§ Instructions:
[1] In the excerpt about Stumptown Art Studio, how does studio manager Jessica Inez support her claim that fused glass is easier to do than it appears? Answer in one to three sentences.
[2] Answer these questions from the excerpt about Stumptown Art Studio:
(a) For how many years has the studio been a staple in the Whitefish community?
(b) Who introduced fused glass to the studio, and how long ago?
(c) What can locals make and take home from the studio's seasonal workshops this holiday season?
[3] Resume the article about Stumptown Art Studio's fused-glass ornament workshops, starting right after Inez's quote comparing the craft to a mosaic.

§ Source excerpt:
-.-.-
Art abounds from one end of the Flathead Valley to the other, from wildlife paintings and intricate stained glass to the creations that come from the artist in each of us.

 

Derek and Kristen Larson
Clare Menzel, Whitefish Montana, ski, author

MACKENZIE REISS

FUN FOR THE HOLIDAYS AT STUMPTOWN ART STUDIO

Stumptown Art Studio has been a staple in the Whitefish community for the past 26 years.While it’s a well-known spot for pottery painting, the studio also provides a unique opportunity to create fused glassworks. This holiday season, locals can take home something extra special for their Christmas trees or winter windows – their very own fused-glass ornaments, made in one of Stumptown’s seasonal ornament-making workshops.

Studio manager Jessica Inez first introduced the craft to Stumptown nearly 20 years ago. Not only is fused glass unique, Inez said it’s much easier to do than it appears.

“It’s very much like doing a mosaic,” she explained. “You’re using broken bits to create one image.”
-.-.-
§ Information provided:

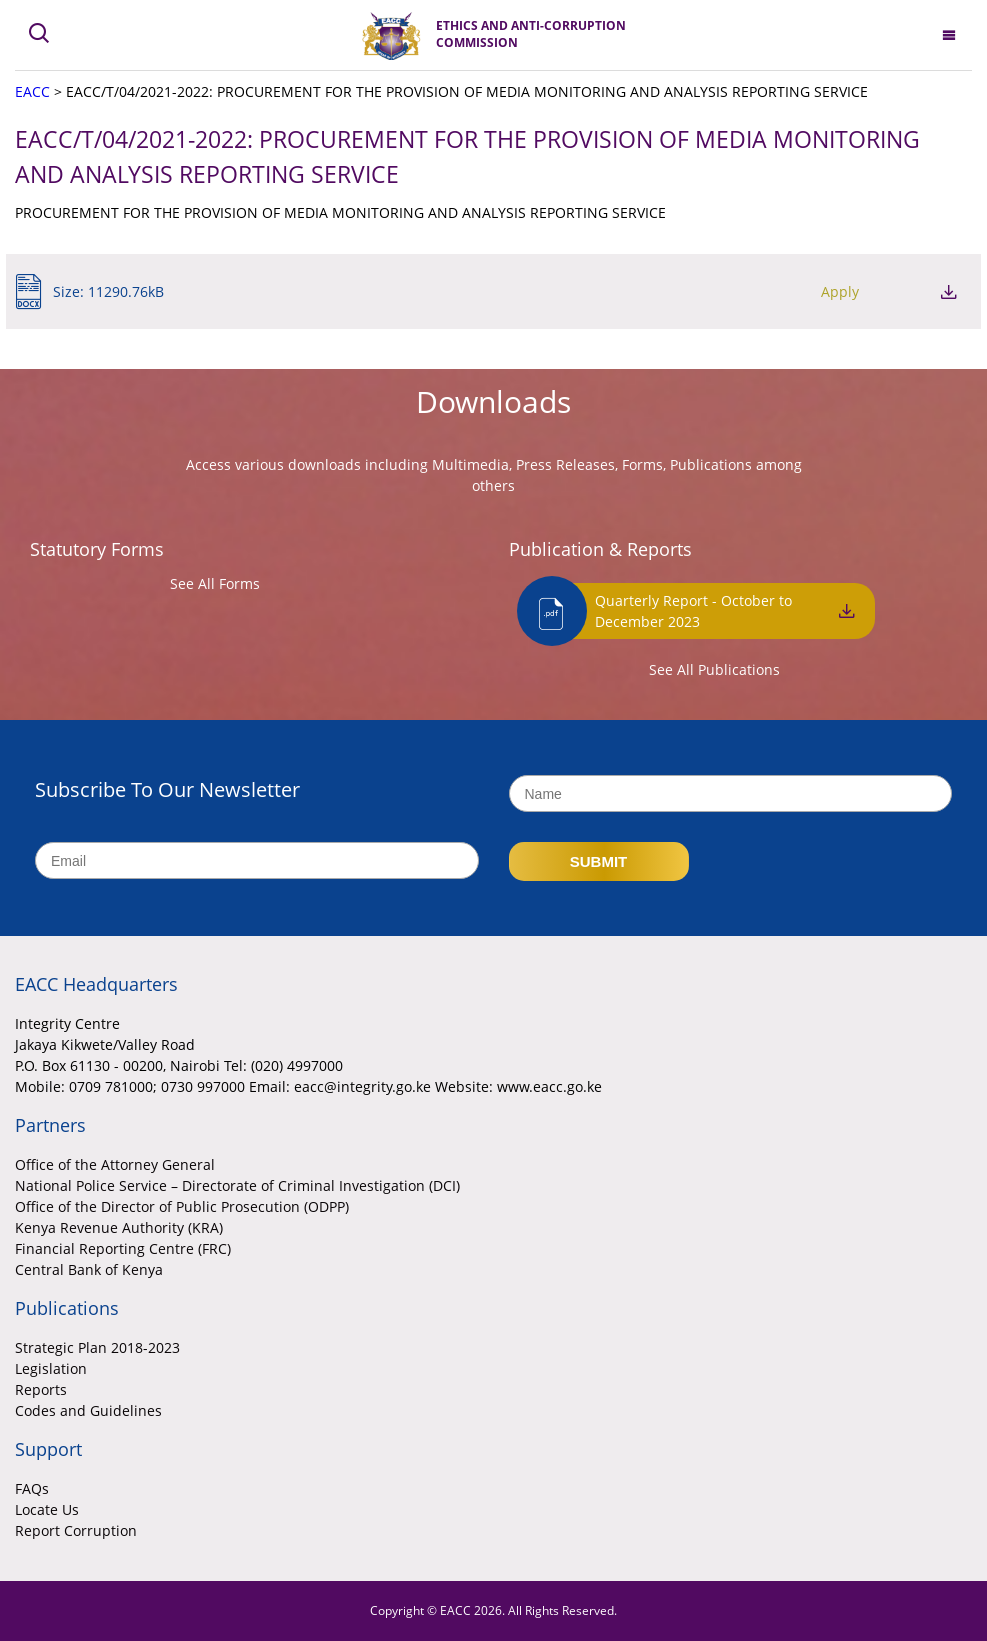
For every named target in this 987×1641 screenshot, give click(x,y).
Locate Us (47, 1509)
-.-.-
§ Expected responses:
[1] Inez compares fused glass to making a mosaic. In both, broken bits are used to create one image.

[2]
(a) For the past 26 years.
(b) Studio manager Jessica Inez, nearly 20 years ago.
(c) Their own fused-glass ornaments, for Christmas trees or winter windows.

[3]
The studio provides precut ornament bases and then teaches students how to cut and attach smaller pieces to create their own custom decorations, which the staff then finishes by firing in a glass kiln for 24 hours. In past years, glass ornaments have featured elements ranging from fireplaces and Christmas trees to classic cold-weather creatures like penguins and polar bears.

The cost to participate is $45, which includes five ornaments and a two-hour work session, with the option to finish any incomplete ornaments at a later date. Parties of six or more also have the option of reserving a private class by contacting the studio.

 

To register or learn more, visit www.stumptownartstudio.org.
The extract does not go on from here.